Garnish/bowl options:

  • mixed greens (like collard, kale, spinach, etc.); steamed
  • steamed veggies like carrots, zucchini squash
  • avocado
  • drizzle tahini
  • splash nama shoyu

Instructions

For the Baked Pea Falafel:

  1. Preheat oven to 375° F.
  2. Pulse sunflower seeds in a blender or a food processor for about 30 seconds or until they’re roughly chopped. Add peas and pulse 1 minute.
  3. You may need to scrape down the sides of the bowl. Keeping pulsing until the mixture is slightly coarse and well combined.
  4. Transfer into a mixing bowl and add all remaining ingredients (chopped herbs, spices, flour, baking powder) and stir until combined into a "dough".
  5. Using your hands, form 18 small round falafels and place on a lined baking sheet (I use parchment paper).
  6. Bake at 375 degrees F, turning each falafel halfway through baking until all falafels are evenly golden brown. This takes about 25-30 minutes total.
  7. If keeping for later, store them in an airtight glass container for up to 1 week. Reheat by popping into the oven or toaster oven until heated through and crisp again.
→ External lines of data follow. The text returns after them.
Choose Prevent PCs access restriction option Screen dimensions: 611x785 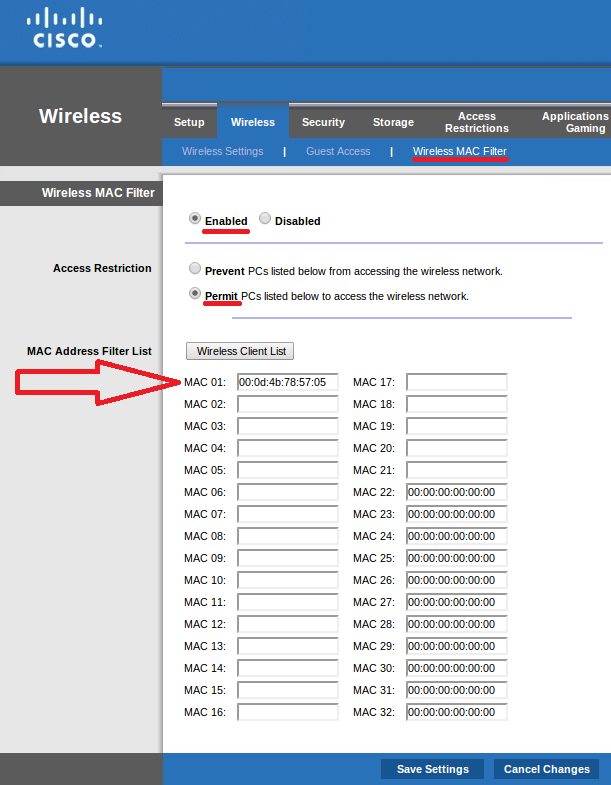point(195,269)
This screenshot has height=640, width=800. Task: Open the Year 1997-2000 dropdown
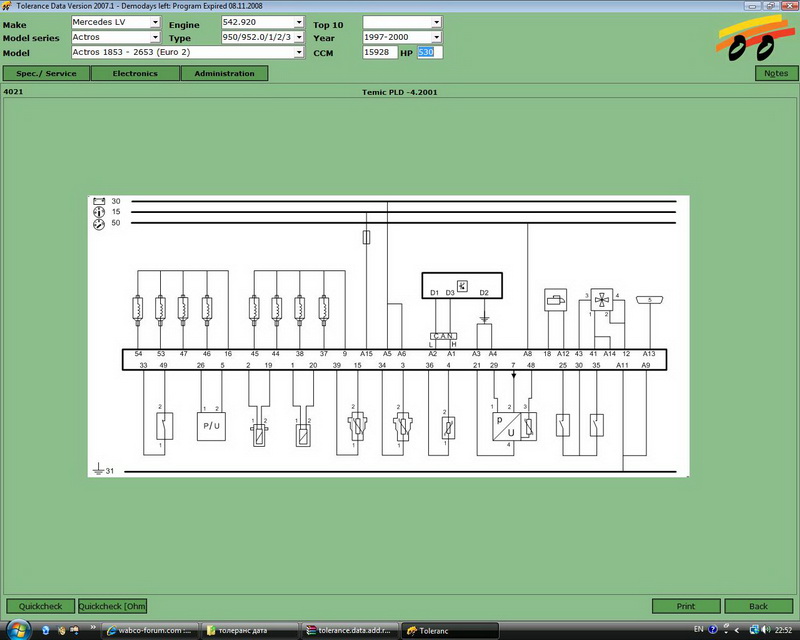pos(436,37)
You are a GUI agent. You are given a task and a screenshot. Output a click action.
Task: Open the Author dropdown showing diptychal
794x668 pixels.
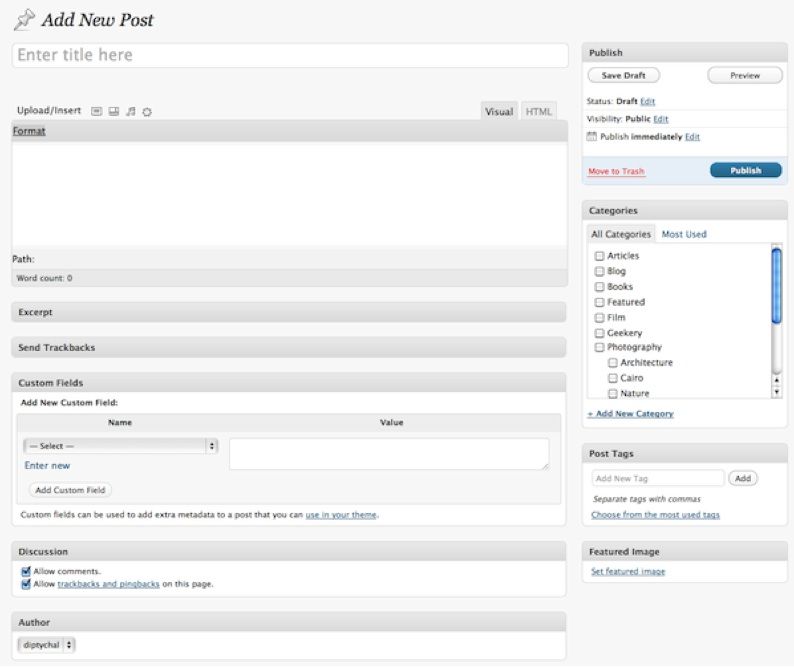(47, 645)
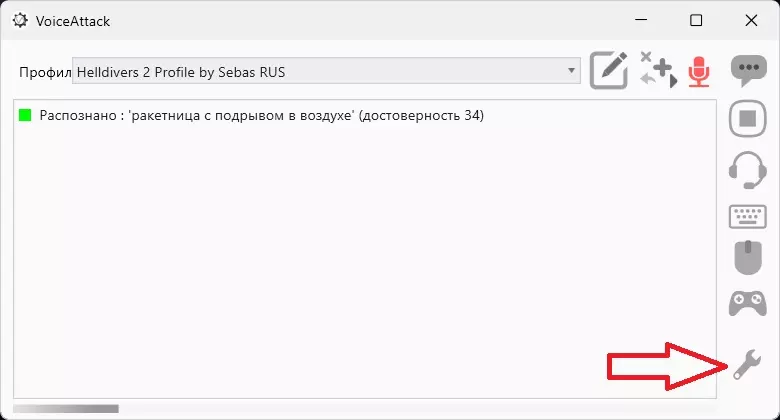
Task: Maximize the VoiceAttack window
Action: click(x=696, y=20)
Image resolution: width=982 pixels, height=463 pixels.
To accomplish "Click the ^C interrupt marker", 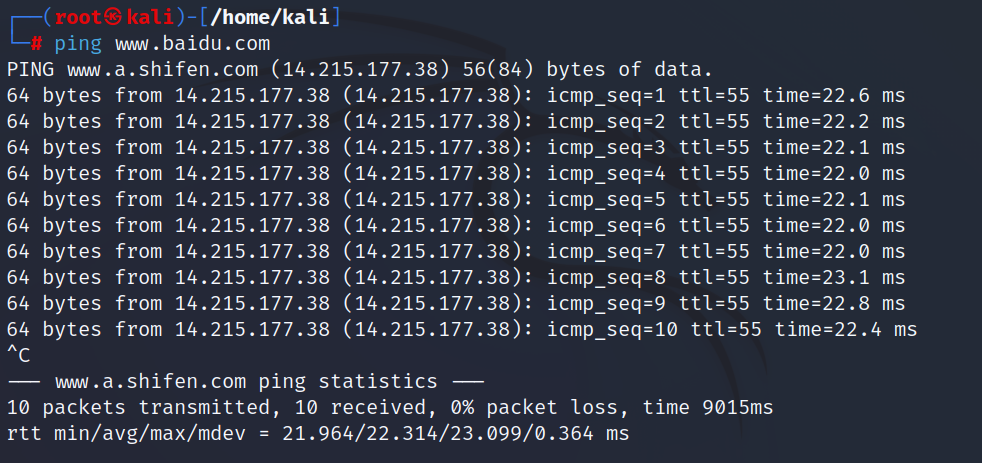I will pos(18,355).
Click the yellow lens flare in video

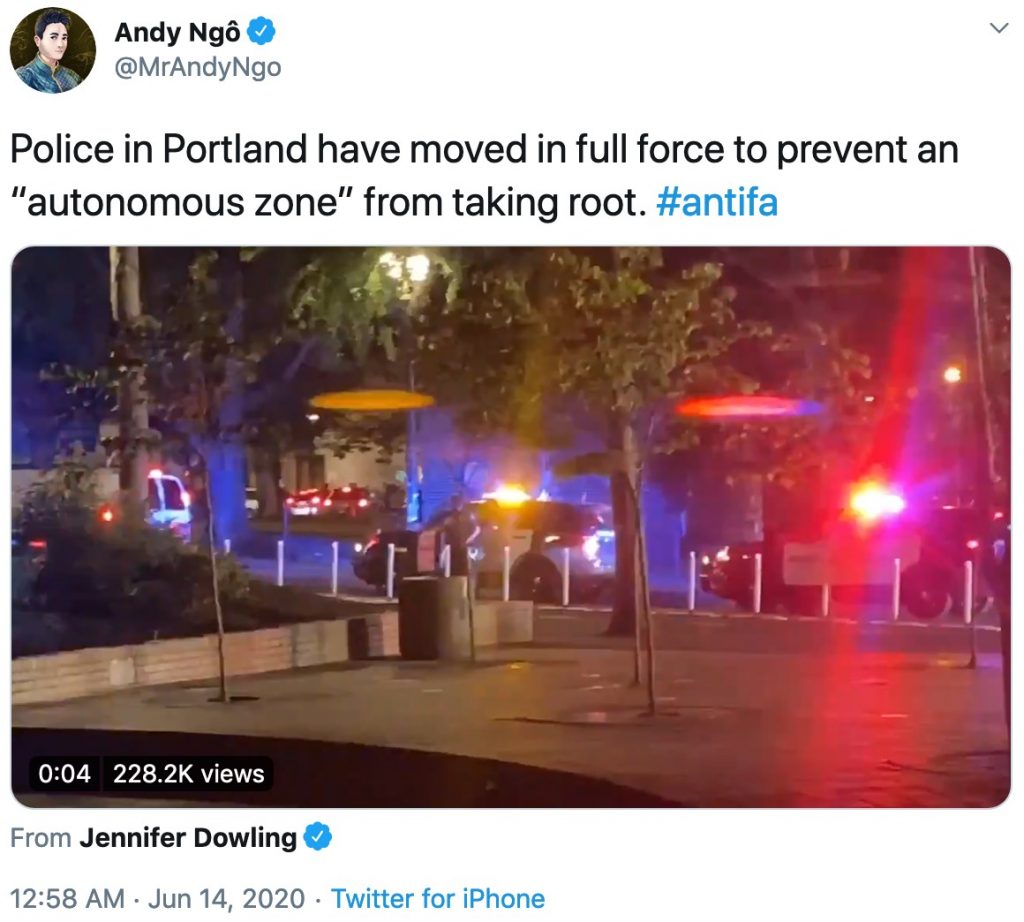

For the Sesame Rice Balls:

  1. Cook the wild rice to package instructions using vegetable stock instead of water. Let the rice slightly cool off before handling, then take about ¼ cup of the rice and firmly press in the palm of your hands forming a ball. You can use a bit of water on your hands to help it stick.
  2. Combine black and white sesame seeds in a bowl and roll each ball into the black and white sesame seeds, repeating with all the rice making a total of 8 rice balls.
  3. To serve, place falafel and rice balls into a bowl of your favorite steamed greens (like collard, kale, spinach, etc.), steamed veggies like carrots, zucchini squash, with avocado, a drizzle of tahini or cashew cream, a splash of nama shoyu, etc.